The U.S. cowboys in chief
Presidents apparently find the rugged ideal irresistible. The Autry National Center examines how the leaders have claimed the Western motif.
FOR better or worse, George W. Bush is our presidential cowboy du jour. Google his name and the word "cowboy," and 128,000 entries pop up. Many contain media musings over the president's taste for cowboy gear -- such as the $1,000 cowboy hat he sports at his ranch in Crawford, Texas -- and his tendency to pepper his speech with Western references, such as his comment that he would "smoke out" terrorists hiding in Pakistan and Afghanistan's mountainous border region.
Whether Bush's identification with cowboys is good or bad tends to be in the eye of the beholder. What's certain, though, is that the Texan is far from the first president to curry the cowboy image -- perhaps the quintessential symbol of American independence, strength and manliness -- for its political capital.
The Autry National Center examines ways in which presidents have defined themselves as cowboys -- or at least, quasi cowboys -- since Teddy Roosevelt in the new exhibition "Cowboys and Presidents," which runs through Sept. 7 before traveling to Austin, Texas.
The show surveys a century of photos, newsreels and newspaper stories; film, TV and radio clips; artworks; and presidential memorabilia culled from private lenders and collections belonging to the Autry as well as presidential and university libraries.
Highlights include the iconic, such as LBJ's much-photographed Stetson hat; the sentimental -- drawings inspired by the film "High Noon," which Bill Clinton made as a child; the metaphorical -- the intricately carved Saddle of Independence dedicated to 9/11, which was a gift from the Black Hills Stock Show Foundation to George W. Bush; and the curious -- Calvin Coolidge's electric exercise horse (which resembled a mechanical bull). "The rumor is he rode it in the White House in his underwear and a cowboy hat," says Garron Maloney, the assistant curator for Ranch Life and the New West who organized the show with lead curator B. Byron Price, director of the University of Oklahoma's Charles M. Russell Center for the Study of Art of the American West, and Jeffrey Richardson, the current Autry-University of Nevada Las Vegas fellow.
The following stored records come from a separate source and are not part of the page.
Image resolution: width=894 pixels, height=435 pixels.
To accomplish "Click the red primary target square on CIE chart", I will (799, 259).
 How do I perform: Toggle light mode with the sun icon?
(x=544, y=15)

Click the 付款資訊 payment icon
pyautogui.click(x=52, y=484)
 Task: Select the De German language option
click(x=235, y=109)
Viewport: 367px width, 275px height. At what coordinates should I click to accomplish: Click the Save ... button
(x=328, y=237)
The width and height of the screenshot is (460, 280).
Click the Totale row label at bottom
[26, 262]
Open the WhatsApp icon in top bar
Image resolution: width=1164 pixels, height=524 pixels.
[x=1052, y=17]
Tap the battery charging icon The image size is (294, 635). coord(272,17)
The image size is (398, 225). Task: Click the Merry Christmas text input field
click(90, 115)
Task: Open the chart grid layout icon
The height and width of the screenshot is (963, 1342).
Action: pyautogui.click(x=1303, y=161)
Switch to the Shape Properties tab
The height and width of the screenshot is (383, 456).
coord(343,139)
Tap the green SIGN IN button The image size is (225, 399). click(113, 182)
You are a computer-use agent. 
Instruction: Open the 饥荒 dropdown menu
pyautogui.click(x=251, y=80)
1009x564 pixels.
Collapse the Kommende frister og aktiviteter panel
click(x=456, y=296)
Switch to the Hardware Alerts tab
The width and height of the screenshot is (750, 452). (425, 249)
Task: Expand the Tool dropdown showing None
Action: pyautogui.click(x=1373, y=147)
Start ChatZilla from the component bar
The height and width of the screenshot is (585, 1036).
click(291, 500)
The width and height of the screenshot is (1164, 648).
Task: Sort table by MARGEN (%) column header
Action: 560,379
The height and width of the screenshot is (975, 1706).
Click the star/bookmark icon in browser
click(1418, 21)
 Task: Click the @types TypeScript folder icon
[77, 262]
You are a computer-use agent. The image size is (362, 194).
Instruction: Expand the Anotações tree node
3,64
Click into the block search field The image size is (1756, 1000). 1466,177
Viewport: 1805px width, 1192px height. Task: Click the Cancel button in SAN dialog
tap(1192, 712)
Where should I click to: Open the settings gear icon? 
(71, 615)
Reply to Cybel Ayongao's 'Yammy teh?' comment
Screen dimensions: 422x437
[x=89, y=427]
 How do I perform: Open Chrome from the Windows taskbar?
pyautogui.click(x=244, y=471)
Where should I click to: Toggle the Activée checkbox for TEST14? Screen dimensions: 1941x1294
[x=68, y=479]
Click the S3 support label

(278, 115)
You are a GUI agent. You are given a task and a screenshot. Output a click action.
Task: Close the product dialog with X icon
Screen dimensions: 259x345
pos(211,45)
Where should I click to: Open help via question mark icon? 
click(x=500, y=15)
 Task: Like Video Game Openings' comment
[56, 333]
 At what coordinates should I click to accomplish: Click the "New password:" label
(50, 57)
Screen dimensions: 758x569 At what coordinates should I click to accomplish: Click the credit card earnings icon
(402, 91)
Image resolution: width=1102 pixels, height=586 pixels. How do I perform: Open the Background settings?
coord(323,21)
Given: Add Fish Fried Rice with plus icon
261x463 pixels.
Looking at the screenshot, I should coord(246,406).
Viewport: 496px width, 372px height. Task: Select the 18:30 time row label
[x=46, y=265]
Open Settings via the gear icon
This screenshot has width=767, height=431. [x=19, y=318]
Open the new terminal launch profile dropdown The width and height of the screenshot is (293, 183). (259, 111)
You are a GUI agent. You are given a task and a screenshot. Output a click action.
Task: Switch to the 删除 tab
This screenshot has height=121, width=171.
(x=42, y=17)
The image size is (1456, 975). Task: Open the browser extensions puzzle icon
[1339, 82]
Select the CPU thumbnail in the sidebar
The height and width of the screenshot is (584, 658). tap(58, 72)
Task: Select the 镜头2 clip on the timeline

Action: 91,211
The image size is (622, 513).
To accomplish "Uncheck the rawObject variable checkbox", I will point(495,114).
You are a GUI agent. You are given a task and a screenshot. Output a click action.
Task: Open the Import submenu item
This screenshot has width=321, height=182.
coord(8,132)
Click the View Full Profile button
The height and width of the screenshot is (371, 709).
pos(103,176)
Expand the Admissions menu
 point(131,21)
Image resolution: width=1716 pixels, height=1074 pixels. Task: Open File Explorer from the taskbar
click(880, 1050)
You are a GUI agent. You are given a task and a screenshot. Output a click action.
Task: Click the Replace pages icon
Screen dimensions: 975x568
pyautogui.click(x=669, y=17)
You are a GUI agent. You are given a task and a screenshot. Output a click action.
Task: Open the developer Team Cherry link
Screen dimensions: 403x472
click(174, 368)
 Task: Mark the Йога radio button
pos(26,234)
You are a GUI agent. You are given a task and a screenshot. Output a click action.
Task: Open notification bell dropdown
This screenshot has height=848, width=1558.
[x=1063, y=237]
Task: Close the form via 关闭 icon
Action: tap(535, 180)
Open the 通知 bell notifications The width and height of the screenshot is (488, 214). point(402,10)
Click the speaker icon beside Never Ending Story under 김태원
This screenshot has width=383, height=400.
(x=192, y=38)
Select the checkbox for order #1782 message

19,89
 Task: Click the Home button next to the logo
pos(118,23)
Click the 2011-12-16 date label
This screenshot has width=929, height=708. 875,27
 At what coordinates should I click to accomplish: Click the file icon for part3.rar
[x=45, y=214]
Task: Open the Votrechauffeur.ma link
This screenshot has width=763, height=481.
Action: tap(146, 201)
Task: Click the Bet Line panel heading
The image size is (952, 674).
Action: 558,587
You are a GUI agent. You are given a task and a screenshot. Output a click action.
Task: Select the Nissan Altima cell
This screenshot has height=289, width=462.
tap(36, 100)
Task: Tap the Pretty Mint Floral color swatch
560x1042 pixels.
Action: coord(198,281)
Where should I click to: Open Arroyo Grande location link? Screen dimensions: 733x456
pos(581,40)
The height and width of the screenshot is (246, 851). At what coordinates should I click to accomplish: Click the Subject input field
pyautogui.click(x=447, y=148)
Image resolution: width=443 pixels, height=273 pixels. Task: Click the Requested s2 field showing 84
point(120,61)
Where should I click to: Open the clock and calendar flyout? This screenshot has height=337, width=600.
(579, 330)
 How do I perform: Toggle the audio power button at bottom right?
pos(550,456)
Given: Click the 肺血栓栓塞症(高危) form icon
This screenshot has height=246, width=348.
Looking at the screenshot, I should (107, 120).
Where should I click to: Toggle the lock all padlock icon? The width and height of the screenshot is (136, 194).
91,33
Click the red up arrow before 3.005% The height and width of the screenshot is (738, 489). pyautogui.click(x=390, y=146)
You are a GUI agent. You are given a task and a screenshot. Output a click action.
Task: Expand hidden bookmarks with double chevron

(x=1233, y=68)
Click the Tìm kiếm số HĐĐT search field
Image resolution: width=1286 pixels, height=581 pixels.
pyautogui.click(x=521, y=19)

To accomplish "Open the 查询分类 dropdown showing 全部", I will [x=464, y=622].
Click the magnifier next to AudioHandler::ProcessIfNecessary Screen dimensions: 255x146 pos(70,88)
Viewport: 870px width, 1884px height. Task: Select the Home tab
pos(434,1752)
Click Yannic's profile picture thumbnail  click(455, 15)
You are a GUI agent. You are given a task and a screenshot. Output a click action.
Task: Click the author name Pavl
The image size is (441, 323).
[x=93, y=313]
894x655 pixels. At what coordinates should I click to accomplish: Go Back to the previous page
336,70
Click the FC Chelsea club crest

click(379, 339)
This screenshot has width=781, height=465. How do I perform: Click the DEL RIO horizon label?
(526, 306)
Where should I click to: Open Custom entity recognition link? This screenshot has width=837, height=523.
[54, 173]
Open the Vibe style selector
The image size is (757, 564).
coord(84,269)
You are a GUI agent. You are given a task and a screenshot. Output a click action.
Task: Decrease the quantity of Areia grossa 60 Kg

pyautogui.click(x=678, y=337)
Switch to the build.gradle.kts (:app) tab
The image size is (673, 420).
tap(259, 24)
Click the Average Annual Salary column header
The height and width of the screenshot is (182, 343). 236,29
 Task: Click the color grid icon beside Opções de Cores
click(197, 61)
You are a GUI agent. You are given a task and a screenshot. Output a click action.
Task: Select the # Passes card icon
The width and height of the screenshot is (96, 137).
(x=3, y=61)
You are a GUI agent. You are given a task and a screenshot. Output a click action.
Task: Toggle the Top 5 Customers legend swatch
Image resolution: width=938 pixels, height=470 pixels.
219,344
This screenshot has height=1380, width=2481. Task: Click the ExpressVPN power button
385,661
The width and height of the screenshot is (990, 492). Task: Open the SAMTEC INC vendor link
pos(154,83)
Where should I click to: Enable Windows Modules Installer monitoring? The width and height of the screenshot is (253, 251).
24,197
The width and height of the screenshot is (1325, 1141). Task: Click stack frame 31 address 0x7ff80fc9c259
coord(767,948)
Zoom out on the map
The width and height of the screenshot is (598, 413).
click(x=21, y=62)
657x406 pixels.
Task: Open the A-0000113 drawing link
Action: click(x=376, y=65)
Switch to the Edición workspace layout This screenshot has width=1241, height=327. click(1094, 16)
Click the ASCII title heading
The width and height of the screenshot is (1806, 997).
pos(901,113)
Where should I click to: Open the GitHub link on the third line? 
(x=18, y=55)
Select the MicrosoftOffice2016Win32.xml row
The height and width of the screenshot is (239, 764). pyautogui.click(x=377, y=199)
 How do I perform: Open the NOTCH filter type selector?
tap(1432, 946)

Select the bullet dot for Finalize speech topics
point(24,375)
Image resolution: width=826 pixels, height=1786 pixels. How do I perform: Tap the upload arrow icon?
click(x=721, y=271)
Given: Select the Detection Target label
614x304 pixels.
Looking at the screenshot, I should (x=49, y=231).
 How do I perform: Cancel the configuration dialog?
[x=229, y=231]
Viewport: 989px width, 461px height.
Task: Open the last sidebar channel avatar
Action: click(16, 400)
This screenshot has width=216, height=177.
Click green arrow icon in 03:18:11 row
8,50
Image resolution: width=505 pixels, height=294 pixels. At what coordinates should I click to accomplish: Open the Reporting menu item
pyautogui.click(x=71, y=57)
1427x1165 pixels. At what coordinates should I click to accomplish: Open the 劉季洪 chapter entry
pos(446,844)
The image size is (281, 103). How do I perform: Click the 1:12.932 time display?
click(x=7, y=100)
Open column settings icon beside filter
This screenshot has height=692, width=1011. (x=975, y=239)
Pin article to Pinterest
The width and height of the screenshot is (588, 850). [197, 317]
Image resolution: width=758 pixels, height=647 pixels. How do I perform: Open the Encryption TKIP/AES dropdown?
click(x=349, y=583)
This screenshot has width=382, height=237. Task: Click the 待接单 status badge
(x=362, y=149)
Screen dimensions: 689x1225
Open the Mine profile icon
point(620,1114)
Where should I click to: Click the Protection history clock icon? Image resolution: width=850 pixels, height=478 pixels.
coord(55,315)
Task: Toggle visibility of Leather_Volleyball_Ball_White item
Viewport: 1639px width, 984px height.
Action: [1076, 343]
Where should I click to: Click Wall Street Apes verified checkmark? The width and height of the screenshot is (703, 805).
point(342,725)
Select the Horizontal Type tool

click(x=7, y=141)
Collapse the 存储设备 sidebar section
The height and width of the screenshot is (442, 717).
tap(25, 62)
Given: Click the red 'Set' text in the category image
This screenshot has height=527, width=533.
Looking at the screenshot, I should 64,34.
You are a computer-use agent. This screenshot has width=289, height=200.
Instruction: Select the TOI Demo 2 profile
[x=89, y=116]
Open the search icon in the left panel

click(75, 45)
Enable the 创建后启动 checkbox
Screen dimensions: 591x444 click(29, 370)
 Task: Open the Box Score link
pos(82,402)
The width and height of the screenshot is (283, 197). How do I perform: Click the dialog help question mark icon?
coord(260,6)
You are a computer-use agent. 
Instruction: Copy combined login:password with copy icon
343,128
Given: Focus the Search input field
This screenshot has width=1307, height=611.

Maloney says the exhibition, five years in the making, and upcoming book by Price constitute the first scholarly work on the subject.
Before Teddy Roosevelt's time, cowboys had a nasty reputation, thanks to Billy the Kid and other violent outlaws who ran roughshod over the frontier. Buffalo Bill's Wild West shows and late-19th century dime novels combined to recast the cowboy's image as an Anglo-Saxon hero and heir to the Arthurian Knights of the Round Table.